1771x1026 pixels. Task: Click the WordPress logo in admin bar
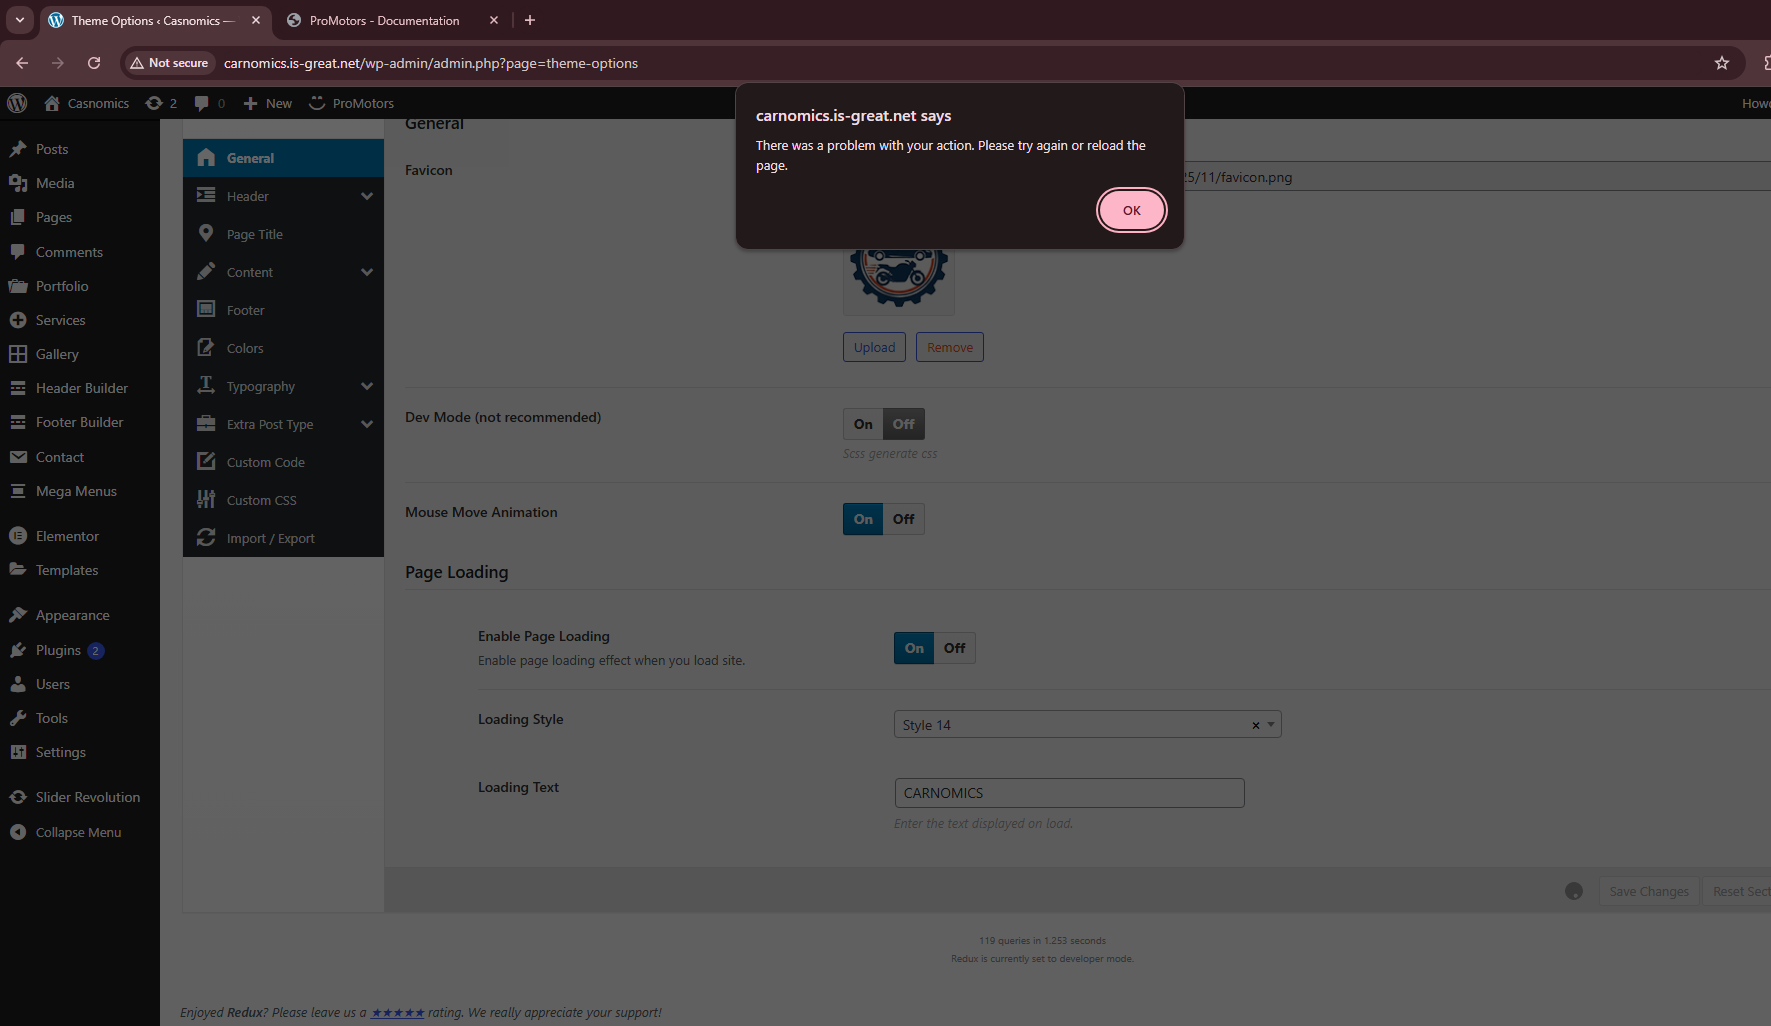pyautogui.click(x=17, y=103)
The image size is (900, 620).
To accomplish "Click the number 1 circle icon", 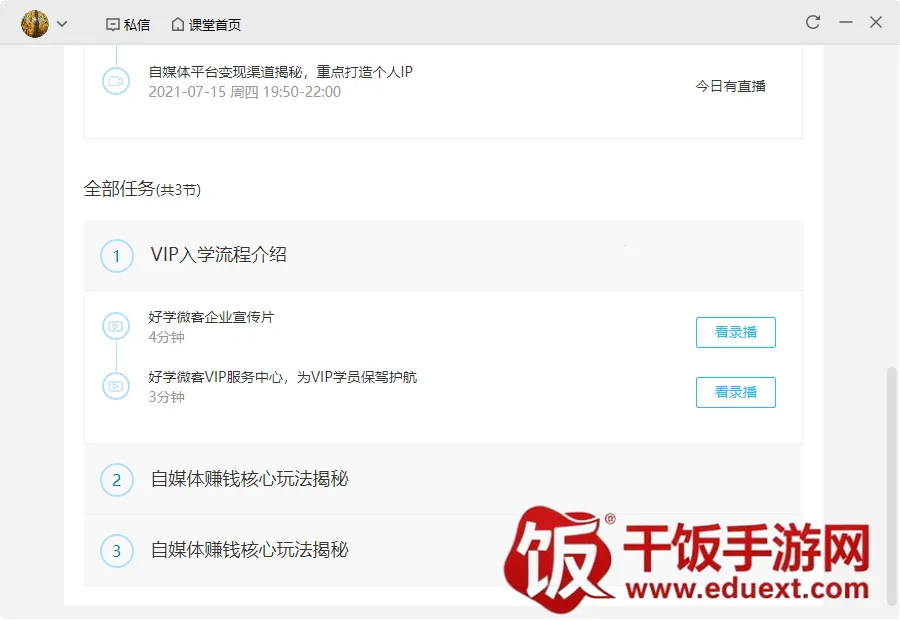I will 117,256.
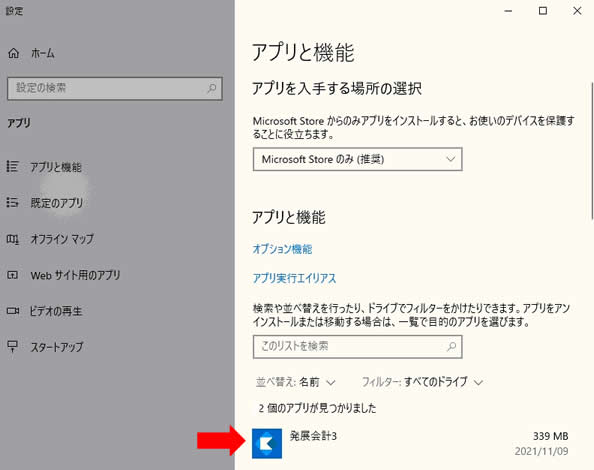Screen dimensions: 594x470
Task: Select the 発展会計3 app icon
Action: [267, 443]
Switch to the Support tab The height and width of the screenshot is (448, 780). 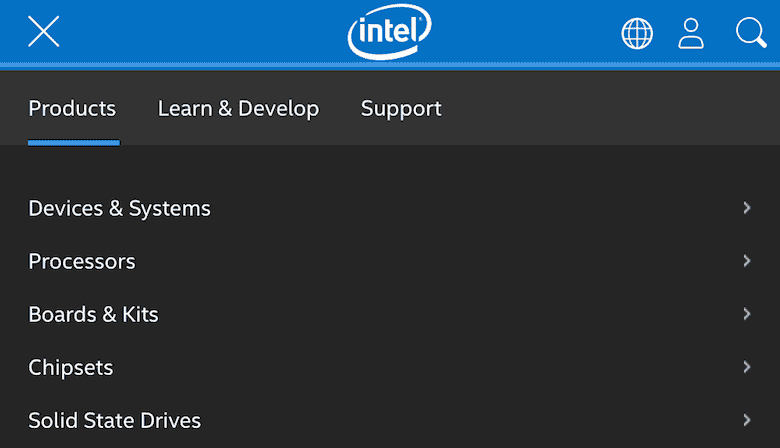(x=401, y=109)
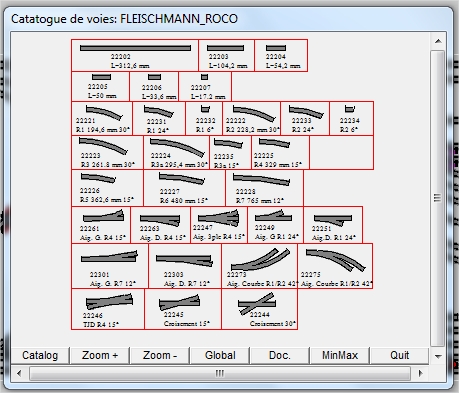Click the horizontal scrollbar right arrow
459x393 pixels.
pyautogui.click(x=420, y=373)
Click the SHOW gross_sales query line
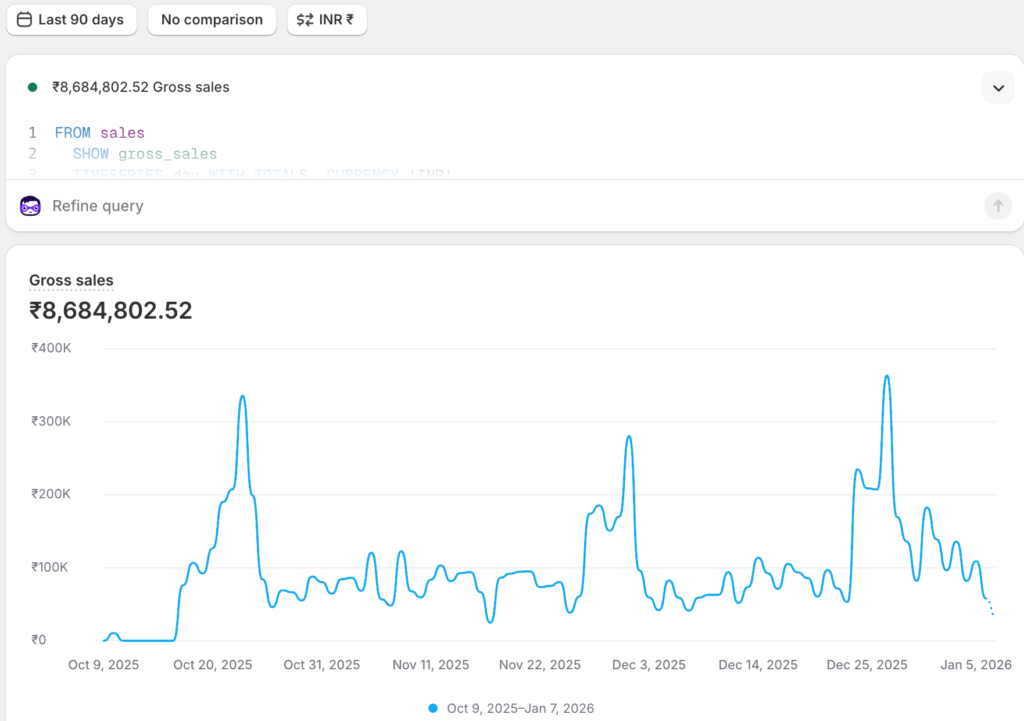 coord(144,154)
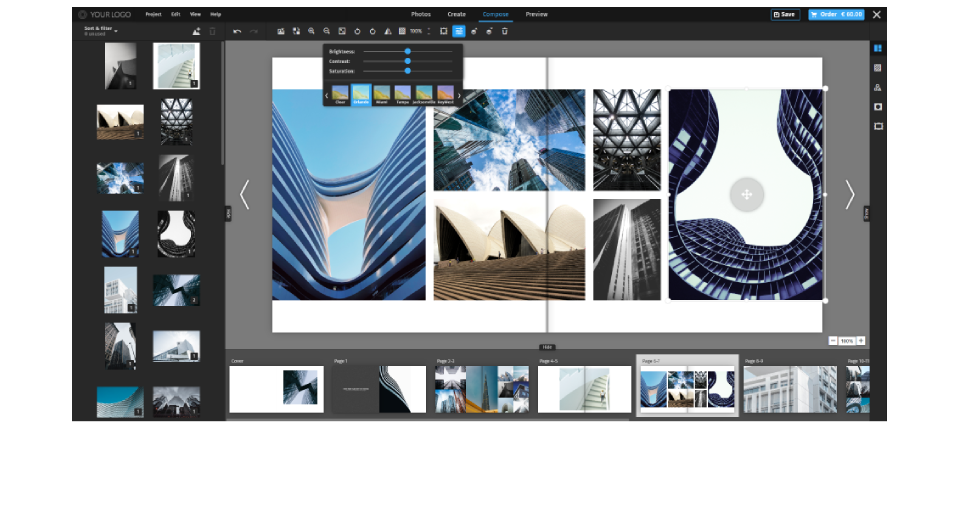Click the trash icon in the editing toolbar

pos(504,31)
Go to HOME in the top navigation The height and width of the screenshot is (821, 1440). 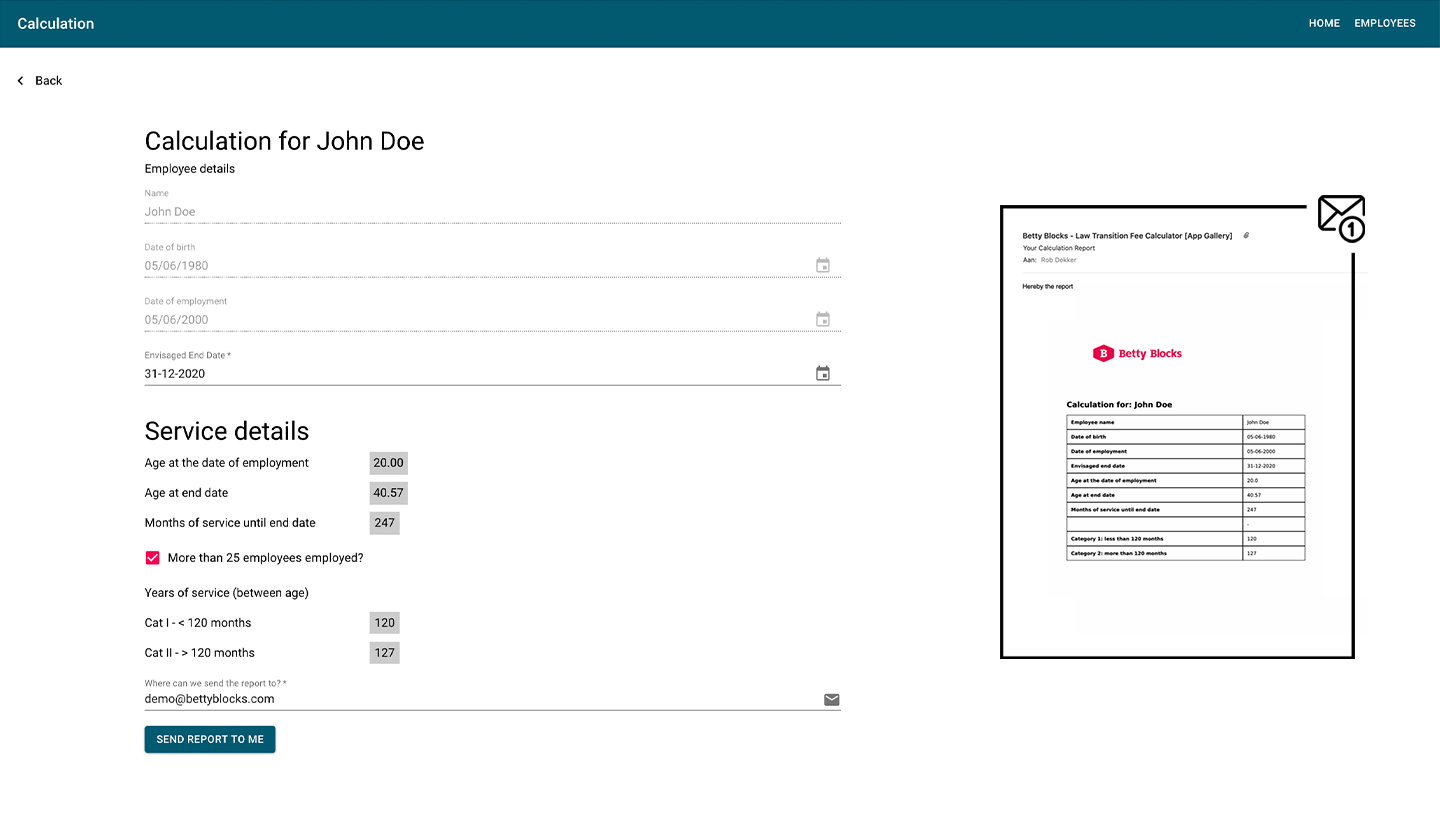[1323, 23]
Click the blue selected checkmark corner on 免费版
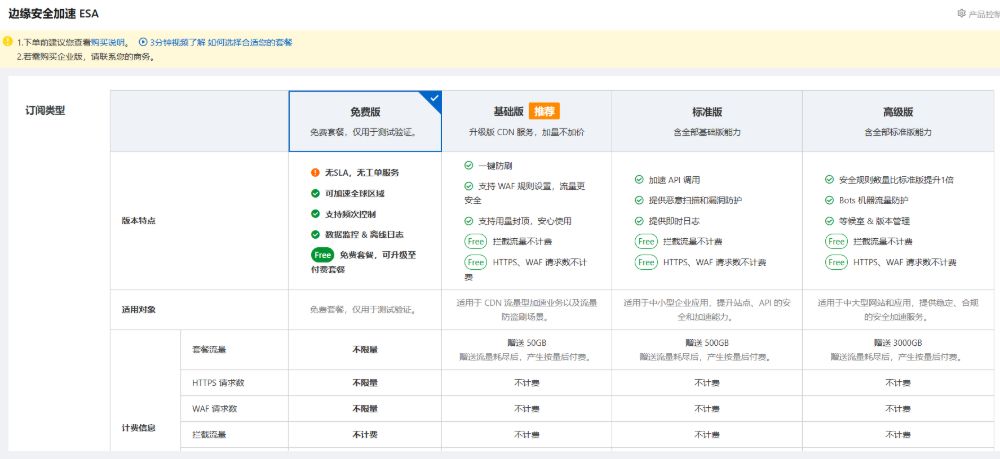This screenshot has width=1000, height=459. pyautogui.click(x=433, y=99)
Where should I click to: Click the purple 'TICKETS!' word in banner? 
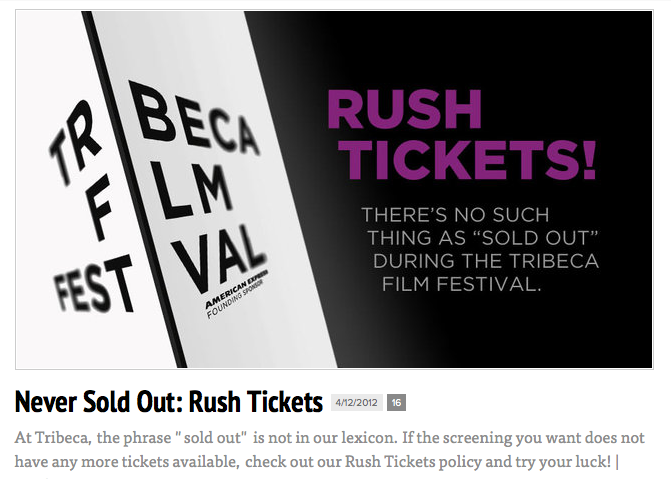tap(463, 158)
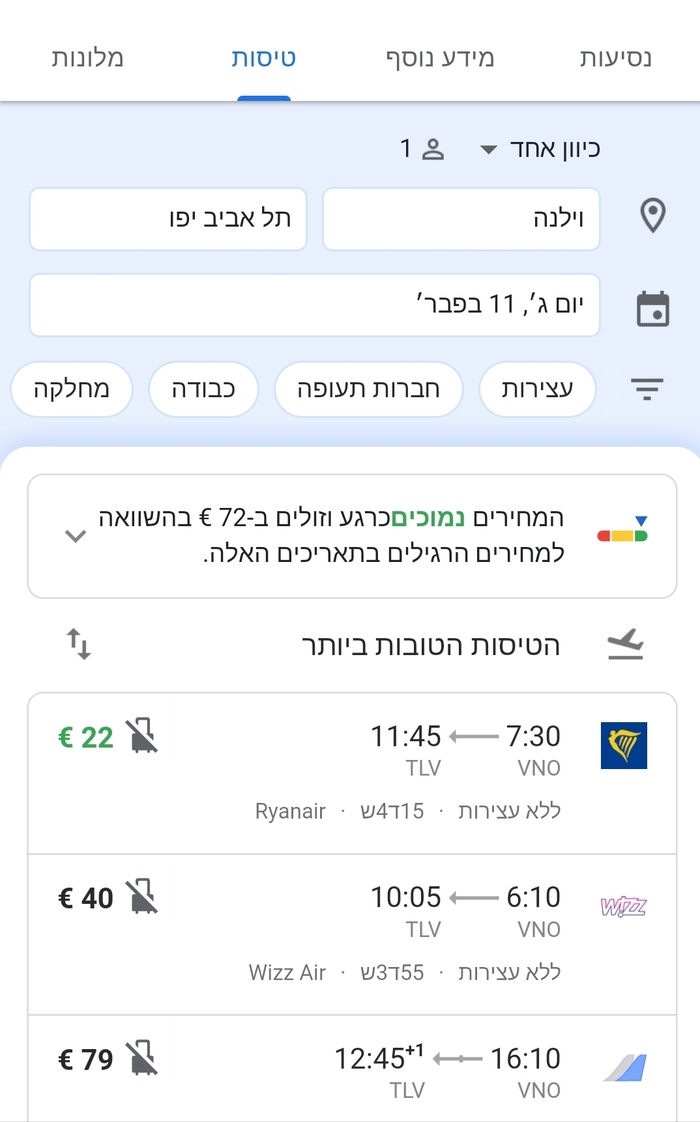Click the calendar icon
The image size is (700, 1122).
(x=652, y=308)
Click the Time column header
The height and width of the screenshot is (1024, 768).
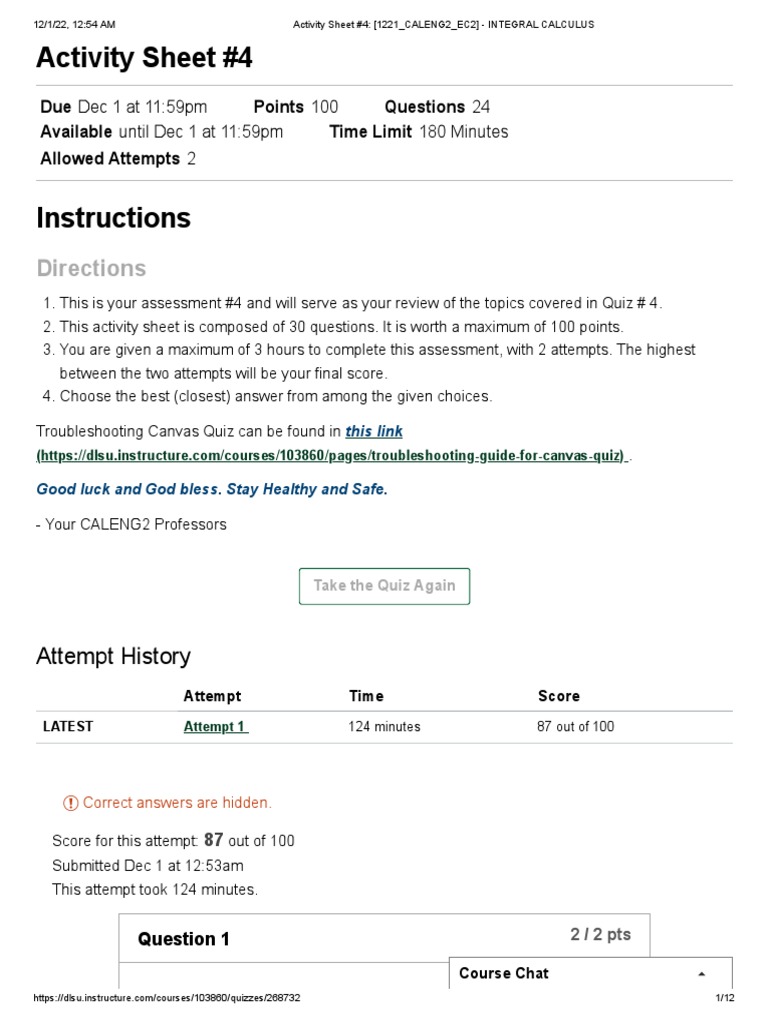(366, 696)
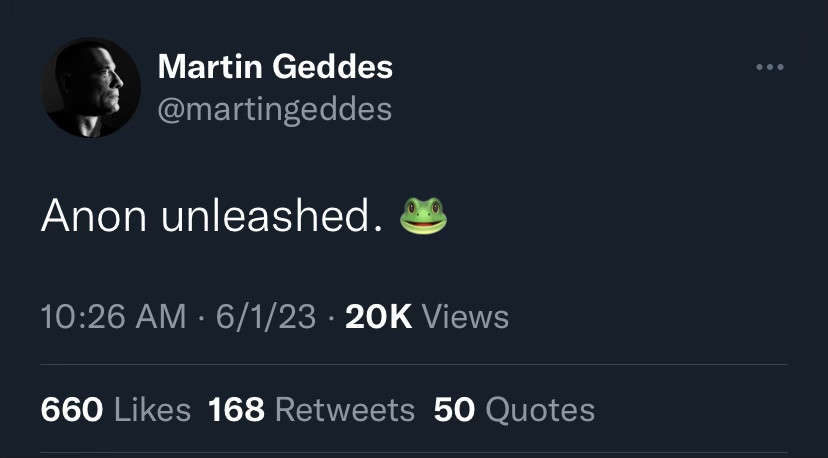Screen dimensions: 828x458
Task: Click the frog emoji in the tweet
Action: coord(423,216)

....................

# Task to carry out:
In the listing above, transcribe exactly the lines from the line containing "The height and width of the screenshot is (1024, 768)." through the last one, both included, but not the pictures.

# Response:
The height and width of the screenshot is (1024, 768).
(366, 696)
Screen dimensions: 828x458
Task: Click the frog emoji in the tweet
Action: coord(423,216)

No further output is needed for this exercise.